Look through the records below, and whenever a line contains "posts", copy it.

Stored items
* * *

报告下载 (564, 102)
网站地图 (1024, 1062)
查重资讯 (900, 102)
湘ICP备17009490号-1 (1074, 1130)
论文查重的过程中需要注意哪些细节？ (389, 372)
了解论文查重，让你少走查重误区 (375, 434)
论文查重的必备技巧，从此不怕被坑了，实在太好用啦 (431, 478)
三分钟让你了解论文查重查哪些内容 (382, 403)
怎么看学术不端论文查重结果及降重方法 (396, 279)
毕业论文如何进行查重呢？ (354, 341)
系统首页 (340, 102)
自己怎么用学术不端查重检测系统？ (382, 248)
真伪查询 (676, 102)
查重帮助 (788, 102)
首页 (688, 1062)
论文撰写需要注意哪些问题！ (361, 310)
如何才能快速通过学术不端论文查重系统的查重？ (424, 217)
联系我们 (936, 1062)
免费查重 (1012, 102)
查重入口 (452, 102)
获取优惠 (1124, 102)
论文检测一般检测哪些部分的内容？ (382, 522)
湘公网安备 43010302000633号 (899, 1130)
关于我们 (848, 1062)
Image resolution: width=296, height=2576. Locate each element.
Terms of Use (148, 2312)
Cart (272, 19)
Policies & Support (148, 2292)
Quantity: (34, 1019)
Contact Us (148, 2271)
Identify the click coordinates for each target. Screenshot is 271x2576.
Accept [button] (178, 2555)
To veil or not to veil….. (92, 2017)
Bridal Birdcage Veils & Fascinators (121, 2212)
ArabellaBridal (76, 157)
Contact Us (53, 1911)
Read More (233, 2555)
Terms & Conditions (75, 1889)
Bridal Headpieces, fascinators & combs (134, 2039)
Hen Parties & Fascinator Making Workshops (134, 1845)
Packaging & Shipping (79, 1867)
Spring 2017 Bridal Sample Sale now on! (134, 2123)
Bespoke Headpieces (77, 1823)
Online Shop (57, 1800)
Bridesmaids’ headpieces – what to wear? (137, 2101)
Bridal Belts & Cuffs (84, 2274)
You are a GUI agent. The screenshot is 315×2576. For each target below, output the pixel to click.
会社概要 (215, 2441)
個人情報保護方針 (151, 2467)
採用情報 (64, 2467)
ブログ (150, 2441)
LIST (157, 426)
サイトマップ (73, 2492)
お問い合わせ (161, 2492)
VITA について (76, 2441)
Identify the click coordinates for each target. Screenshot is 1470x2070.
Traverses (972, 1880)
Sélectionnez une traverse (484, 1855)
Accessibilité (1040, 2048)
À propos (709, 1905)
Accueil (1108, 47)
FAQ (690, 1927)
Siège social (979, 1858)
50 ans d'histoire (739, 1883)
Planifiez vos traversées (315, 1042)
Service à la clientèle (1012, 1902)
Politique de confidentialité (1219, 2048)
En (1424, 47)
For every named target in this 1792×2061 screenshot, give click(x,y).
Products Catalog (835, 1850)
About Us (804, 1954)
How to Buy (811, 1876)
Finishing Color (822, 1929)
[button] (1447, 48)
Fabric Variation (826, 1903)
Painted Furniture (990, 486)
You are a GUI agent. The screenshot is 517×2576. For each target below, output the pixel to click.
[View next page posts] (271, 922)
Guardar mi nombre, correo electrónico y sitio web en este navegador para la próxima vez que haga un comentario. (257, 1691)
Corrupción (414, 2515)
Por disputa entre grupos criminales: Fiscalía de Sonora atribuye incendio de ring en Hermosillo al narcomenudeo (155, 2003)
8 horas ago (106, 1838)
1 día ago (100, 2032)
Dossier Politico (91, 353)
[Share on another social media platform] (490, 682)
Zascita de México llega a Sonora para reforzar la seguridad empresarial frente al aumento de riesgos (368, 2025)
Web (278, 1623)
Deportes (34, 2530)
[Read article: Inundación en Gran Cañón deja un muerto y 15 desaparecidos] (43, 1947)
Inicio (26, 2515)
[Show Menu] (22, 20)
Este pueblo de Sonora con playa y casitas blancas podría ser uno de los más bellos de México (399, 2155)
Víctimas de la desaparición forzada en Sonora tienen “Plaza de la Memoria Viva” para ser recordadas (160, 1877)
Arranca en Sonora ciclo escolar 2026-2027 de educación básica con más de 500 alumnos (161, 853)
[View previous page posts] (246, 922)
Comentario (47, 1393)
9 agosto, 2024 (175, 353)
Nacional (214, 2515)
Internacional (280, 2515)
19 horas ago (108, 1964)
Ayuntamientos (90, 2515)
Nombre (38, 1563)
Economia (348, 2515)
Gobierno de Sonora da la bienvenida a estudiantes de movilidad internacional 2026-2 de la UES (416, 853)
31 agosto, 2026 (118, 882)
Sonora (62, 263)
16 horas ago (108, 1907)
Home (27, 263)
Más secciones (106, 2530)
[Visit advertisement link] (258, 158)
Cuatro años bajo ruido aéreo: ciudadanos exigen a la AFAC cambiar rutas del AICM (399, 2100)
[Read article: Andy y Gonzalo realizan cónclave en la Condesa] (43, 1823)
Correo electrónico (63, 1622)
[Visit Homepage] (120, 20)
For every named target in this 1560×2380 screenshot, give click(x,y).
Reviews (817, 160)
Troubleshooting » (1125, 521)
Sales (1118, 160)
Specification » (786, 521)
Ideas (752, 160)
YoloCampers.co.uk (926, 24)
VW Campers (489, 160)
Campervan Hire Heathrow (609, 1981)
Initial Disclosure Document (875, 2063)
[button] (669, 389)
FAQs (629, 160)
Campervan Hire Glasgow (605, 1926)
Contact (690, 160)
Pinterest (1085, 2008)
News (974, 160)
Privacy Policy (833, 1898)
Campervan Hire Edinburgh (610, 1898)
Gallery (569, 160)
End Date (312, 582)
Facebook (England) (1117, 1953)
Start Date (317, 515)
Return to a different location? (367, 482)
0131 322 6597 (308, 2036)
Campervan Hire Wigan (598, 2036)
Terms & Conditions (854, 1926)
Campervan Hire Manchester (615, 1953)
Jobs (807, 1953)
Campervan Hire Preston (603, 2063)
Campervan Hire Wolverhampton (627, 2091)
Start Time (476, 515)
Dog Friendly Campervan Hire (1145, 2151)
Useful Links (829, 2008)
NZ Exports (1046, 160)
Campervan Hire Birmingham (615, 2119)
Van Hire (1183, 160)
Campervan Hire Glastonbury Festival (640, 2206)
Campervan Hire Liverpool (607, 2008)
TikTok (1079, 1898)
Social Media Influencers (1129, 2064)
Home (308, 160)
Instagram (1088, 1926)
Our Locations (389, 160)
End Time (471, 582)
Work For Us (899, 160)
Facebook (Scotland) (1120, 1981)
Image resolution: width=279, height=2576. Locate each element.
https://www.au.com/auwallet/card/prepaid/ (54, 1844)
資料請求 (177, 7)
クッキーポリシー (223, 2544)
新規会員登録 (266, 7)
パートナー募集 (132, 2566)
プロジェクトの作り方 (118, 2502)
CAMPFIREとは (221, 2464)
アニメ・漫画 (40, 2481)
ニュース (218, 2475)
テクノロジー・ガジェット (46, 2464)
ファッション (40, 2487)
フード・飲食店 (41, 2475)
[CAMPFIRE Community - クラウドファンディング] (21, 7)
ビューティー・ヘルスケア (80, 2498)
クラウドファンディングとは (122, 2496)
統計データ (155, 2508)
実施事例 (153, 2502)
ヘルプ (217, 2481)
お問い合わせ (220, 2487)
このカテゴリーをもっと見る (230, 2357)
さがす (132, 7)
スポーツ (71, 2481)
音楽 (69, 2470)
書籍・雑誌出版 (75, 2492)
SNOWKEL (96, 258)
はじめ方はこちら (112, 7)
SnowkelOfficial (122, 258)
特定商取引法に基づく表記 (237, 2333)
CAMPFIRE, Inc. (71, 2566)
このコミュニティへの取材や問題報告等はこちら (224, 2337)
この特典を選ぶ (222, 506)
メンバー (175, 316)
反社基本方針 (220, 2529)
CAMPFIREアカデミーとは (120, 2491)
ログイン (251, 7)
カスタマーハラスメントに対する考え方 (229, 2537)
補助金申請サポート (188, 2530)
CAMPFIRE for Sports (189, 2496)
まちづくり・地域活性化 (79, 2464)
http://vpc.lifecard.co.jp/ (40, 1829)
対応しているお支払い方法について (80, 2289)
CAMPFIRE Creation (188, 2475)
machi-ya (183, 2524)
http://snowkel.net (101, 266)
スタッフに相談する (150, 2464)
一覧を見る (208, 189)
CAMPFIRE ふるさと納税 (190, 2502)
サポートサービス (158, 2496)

* * *

Worked solution ▸
[View next page posts] (271, 922)
[View previous page posts] (246, 922)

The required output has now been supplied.